Sunday, September 7, 2008

The convention sensation

The best line in this year's Republican convention came from Mike Huckabee. Confronting all the gossip about Palin's lack of experience, Huckabee retorted:

"Sarah Palin got more votes running for mayor of Wasilla, Alaska, than Joe Biden got running for president of the United States".

In fact, Biden got some 9000 votes in this year's Democratic primary. (By the way, Hillary Cliton, who was passed over for the VP slot, got 18 million).

And Biden has run for president before, in 1987. Most people have forgotten (or never knew) about Biden's earlier run, but The Economist unceremoniously reminds us in the August 28 edition.

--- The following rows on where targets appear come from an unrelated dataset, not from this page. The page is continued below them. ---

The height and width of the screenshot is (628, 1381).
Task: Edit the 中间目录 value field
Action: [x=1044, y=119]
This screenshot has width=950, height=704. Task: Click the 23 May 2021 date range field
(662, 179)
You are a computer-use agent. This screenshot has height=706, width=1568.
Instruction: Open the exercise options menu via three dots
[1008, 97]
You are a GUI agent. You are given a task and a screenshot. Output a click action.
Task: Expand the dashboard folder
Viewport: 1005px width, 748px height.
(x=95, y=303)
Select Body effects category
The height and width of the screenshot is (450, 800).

In that race, Biden not only borrowed a speech from Neil Kinnock, the British Labor leader, and presented it as his own. He even plagiarized Kinnock's life story, claiming to be the first in his family to go to college and that his ancestors worked in a coal mine (both untrue). Of course, when this came out, Biden's campaign collapsed like a house of cards.

You've got to wonder when and how Biden will blow up in this race. It could get quite spectacular.

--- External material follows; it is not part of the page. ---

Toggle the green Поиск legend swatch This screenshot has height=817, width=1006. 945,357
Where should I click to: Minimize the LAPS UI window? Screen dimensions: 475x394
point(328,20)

Apart from the Huckabee kick, Sarah Palin's own speech was quite a ride. She went after Obama in a way no one has done before, exposing the hypocrisy and self-aggrandizement. A couple of good ones off the top of my head:

- "Obama has written two auto biographies but not authored a single significant bill"
- "We prefer people who don't speak to us one way when they're in Scranton and then in another way when they're in San Francisco" (a dig at Obama's "bitter" comments)
- "Here's a candidate who can give an entire speech about the war in Iraq without once mentioning the word Victory, except when he talks about his own campaign".
- "I guess a mayor is sort of like a community organizer, except you have actual responsibilities".

The reason why the media and the left wing bloggers are going so hard after Palin is because she's dangerous. They all expected an Obama coronation in November, with the elections a minor nuisance on the path to glory. If you saw the Obama Europe tour earlier this year, you may even have thought he'd skipped the US presidential elections all together and was running for world president.

But now this woman comes along and throws a wrench in the plans. Palin is something very unusual in this campaign: She comes across as genuine, a fighter who has taken unpopular positions, fought corruption in her own party, and thrown out incumbents. She connects extremely well with ordinary folks. So clearly the left needs to discredit her achievements. They're throwing the kitchen sink at her and is looking to see what sticks.

The real danger to Obama's campaign here is that Palin is about to reveal what has been the case the whole time: Obama is not the agent of change he proclaims. In his first important decision as candidate, he picked Biden, the 35-year Washington insider, as his sidekick.

And looking at Obama's record, nothing points to the kind of post partisanship or change he talks about all the time. In fact, he completely squandered the opportunity to clean up Chicago politics when he was a state senator (something that would have provided real benefits but also earned him enemies in his own party). He never stood up to the old boys network in Chicago politics, and he has no significant achievements to talk about in the US senate. (By the way, he's been a member of the US senate for 3 1/2 years, half of which (at least) was spent campaigning for president. So I guess that gives him about 1 1/2 years of actual "experience" in the senate.)

The democrats are in trouble and they know it. If Obama loses the freshness and "change" veneer you've got to wonder what is left of his campaign.